→ TASK STATEMENT:
Copy every line of the data that contains the string "window".

→ Records drawn from a dataset:
******

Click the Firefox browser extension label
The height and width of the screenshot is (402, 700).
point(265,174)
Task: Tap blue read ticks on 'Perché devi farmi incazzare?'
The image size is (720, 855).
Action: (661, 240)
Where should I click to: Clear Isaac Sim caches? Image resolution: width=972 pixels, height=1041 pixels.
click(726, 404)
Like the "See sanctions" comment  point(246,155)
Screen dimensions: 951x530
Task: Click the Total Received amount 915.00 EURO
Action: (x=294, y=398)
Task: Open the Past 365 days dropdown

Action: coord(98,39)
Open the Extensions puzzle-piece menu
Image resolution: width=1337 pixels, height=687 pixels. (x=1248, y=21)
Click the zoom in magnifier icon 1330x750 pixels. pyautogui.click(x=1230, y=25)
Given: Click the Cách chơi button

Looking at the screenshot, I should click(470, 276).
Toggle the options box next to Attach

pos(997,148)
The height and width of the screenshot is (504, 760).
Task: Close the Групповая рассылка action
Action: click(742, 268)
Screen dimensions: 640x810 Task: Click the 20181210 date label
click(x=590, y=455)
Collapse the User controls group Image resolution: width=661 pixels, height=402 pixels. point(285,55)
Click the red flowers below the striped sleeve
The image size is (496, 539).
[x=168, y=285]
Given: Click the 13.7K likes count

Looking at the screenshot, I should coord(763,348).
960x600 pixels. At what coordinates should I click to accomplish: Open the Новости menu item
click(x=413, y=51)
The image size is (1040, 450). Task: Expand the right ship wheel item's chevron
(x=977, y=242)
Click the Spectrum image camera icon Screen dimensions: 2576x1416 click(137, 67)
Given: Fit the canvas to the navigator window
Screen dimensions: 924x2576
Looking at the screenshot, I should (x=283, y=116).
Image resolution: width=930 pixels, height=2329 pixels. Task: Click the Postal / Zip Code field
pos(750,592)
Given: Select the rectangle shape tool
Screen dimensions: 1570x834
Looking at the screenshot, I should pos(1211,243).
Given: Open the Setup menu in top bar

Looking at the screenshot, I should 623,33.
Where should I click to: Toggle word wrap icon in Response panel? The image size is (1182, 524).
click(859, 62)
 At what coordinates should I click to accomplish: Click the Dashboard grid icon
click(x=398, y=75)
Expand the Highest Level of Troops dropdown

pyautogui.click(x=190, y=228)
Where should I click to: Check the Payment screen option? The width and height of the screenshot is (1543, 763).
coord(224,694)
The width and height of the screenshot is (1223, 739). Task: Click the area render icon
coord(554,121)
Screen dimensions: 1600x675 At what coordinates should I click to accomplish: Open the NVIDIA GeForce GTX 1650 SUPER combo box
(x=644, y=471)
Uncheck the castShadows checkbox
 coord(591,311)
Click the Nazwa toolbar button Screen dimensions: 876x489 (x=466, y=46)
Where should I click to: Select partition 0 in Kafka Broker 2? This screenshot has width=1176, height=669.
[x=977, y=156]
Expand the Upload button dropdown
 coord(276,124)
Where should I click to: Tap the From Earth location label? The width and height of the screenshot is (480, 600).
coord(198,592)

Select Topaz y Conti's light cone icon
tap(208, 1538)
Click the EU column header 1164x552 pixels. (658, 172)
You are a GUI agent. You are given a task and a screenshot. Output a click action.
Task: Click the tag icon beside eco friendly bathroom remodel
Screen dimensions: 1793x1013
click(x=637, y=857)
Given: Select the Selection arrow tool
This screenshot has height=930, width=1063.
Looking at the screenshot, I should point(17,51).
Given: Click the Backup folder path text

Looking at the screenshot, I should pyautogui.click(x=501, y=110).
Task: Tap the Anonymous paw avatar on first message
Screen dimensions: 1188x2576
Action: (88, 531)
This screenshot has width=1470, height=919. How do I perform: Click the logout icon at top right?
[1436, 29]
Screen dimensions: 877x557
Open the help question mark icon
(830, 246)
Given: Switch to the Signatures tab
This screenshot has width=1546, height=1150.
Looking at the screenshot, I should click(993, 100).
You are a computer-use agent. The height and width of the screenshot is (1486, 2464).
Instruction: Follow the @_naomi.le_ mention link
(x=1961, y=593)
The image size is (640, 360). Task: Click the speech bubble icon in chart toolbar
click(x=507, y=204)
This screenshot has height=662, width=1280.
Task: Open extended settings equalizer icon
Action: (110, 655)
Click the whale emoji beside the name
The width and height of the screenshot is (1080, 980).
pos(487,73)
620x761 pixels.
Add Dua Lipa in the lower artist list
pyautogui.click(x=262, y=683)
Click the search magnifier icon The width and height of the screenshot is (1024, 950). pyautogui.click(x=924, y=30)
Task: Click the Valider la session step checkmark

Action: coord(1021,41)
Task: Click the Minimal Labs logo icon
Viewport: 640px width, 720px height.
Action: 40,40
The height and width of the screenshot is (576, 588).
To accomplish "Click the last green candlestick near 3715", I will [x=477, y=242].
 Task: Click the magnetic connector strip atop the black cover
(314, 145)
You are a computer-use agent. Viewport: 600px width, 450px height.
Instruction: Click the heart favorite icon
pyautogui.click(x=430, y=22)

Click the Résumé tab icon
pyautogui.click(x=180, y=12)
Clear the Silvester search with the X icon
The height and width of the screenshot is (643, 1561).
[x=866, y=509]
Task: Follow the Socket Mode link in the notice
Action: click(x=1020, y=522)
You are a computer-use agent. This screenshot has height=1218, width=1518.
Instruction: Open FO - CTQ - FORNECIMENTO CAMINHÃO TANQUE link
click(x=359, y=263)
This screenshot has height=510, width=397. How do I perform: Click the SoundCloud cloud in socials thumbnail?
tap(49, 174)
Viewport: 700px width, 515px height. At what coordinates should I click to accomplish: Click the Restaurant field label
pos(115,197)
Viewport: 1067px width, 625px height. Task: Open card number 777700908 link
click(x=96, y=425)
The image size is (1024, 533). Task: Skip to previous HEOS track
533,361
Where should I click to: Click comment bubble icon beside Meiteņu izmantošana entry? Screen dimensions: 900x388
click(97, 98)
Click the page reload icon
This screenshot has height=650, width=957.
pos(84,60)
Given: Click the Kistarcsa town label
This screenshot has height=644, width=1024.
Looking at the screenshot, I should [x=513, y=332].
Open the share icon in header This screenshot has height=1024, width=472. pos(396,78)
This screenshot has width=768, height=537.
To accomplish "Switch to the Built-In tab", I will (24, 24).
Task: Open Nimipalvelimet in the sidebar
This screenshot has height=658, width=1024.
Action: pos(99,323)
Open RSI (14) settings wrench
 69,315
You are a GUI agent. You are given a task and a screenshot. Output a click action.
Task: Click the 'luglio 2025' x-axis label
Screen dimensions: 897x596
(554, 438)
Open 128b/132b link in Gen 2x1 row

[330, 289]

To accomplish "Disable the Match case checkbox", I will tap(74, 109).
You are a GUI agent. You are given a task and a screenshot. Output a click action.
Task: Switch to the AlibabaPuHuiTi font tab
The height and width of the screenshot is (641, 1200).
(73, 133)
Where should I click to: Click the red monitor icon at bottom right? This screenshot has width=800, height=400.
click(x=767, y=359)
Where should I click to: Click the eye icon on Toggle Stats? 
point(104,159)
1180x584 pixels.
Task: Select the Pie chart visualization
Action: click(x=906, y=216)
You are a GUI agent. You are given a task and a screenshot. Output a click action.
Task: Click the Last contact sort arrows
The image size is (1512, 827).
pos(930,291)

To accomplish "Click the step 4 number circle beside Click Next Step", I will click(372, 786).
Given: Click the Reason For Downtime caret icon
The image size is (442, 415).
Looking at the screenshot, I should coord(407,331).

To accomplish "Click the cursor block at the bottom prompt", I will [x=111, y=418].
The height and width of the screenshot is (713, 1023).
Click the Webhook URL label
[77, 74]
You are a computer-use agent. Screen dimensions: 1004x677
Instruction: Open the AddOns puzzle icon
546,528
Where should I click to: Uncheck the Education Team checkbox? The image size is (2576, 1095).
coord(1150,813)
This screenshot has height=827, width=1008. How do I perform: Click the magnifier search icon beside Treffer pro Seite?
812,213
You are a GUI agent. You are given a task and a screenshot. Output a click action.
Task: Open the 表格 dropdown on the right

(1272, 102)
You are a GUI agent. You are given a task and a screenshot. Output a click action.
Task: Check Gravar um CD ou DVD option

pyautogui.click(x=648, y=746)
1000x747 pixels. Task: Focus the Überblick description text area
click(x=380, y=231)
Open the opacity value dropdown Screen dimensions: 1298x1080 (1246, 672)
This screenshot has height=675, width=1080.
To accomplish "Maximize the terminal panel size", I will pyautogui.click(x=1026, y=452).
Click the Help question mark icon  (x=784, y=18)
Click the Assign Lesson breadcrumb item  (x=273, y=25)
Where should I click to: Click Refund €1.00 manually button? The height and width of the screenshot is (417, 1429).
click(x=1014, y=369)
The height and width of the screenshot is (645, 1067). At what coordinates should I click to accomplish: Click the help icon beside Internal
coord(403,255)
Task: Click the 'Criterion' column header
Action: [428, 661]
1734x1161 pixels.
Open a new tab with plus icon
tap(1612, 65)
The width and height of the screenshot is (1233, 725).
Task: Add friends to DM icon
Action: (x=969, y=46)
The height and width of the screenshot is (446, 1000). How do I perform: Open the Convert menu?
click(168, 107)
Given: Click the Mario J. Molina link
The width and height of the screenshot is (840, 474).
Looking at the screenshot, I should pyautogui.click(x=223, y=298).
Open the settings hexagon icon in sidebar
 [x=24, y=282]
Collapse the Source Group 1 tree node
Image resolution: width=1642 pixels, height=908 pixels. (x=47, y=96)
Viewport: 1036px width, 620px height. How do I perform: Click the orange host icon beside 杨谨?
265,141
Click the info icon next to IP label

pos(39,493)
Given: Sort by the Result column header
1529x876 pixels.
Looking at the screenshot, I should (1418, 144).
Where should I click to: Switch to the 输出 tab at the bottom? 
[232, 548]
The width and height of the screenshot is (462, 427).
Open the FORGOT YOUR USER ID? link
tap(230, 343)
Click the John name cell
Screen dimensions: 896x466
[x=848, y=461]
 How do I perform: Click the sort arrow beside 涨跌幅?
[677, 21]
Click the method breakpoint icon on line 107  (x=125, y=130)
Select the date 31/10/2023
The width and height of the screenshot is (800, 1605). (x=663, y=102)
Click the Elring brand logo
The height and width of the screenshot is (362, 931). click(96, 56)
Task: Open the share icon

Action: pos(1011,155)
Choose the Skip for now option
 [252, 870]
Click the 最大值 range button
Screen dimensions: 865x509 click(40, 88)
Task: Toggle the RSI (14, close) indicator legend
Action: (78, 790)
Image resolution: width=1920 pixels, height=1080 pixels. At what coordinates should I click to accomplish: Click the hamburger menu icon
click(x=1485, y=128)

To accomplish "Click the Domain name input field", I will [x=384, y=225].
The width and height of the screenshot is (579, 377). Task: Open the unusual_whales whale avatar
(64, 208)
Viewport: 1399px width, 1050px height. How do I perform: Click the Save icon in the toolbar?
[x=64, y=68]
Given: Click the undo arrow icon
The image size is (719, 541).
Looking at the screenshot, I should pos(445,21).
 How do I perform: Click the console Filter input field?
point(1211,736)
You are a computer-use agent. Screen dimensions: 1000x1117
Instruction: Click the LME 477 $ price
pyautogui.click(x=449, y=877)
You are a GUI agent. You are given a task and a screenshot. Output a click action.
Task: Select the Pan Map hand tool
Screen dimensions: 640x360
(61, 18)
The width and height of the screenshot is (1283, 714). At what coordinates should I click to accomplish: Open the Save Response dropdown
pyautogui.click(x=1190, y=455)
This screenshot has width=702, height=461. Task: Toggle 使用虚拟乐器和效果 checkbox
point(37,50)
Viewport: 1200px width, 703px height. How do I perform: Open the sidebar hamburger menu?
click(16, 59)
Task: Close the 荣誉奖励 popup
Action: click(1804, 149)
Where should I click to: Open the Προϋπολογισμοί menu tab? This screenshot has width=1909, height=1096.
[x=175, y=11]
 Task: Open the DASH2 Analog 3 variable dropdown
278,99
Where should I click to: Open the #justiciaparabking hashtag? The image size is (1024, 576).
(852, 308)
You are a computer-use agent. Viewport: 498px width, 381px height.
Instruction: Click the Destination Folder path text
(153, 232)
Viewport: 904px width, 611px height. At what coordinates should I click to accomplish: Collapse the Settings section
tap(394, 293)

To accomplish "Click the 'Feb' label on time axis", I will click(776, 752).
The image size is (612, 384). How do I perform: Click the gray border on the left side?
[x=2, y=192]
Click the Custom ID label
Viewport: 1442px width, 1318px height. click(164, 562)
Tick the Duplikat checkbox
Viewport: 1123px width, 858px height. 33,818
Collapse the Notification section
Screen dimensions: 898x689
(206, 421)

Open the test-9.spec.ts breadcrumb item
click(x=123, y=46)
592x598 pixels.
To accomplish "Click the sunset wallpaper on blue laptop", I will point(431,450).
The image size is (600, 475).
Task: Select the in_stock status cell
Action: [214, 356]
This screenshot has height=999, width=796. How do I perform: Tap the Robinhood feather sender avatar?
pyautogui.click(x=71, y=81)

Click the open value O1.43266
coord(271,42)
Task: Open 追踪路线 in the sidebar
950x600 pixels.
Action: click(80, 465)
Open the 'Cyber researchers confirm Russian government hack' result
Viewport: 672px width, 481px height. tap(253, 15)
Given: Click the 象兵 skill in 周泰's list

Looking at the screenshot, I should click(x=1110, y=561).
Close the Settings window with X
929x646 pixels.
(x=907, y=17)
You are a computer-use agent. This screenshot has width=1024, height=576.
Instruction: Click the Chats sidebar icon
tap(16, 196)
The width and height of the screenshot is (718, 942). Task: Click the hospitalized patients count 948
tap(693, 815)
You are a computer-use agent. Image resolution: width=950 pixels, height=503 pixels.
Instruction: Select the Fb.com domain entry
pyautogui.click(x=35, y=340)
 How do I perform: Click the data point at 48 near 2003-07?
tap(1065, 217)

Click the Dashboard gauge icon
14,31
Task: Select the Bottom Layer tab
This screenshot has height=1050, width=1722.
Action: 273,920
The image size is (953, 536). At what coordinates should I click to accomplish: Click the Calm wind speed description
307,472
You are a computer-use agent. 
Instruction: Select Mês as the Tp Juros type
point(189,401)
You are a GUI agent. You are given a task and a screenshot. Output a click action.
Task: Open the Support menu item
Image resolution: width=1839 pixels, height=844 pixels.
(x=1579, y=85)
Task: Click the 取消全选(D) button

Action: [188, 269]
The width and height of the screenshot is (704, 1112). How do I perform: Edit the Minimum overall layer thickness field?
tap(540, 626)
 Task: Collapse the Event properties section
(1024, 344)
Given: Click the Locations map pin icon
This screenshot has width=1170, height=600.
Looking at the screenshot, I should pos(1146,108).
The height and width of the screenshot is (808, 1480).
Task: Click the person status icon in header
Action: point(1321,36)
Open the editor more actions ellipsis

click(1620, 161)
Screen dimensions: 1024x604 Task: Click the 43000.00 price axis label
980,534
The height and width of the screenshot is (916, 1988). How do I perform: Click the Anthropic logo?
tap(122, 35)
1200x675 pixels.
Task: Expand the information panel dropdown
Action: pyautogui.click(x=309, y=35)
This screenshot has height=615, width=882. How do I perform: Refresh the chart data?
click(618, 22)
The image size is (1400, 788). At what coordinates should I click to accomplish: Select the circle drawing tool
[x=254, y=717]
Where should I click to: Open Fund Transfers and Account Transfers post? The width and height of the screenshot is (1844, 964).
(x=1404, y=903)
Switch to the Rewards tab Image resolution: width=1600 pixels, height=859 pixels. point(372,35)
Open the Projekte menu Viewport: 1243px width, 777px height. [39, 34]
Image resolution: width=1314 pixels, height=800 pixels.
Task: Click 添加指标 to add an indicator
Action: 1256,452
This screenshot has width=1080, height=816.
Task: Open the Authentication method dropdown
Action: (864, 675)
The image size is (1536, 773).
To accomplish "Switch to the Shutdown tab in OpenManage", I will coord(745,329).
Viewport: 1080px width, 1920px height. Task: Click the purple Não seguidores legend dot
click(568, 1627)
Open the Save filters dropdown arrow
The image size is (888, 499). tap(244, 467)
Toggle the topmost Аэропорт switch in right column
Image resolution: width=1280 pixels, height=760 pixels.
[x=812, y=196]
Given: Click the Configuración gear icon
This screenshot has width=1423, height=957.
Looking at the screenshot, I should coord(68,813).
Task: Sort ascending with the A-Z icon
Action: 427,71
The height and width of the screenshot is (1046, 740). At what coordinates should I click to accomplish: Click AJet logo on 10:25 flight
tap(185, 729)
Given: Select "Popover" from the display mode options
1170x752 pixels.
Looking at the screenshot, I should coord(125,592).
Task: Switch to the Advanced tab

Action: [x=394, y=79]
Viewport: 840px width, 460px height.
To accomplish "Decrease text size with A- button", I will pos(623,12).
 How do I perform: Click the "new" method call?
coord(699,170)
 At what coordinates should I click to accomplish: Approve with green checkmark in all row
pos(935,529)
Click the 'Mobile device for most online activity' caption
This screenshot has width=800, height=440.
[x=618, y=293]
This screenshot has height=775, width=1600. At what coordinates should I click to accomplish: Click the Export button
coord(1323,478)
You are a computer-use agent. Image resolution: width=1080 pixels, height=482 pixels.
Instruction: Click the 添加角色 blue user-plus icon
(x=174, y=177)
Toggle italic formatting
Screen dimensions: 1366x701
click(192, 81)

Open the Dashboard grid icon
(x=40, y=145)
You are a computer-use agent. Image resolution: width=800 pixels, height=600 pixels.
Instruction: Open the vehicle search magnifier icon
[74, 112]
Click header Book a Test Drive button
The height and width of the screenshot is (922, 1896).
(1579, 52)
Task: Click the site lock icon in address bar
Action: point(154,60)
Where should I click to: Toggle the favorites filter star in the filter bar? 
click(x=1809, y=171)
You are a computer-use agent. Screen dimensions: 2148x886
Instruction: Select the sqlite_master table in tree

******

→ SOLUTION FOR THIS TASK:
Given: Fit the canvas to the navigator window
Close the Settings window with X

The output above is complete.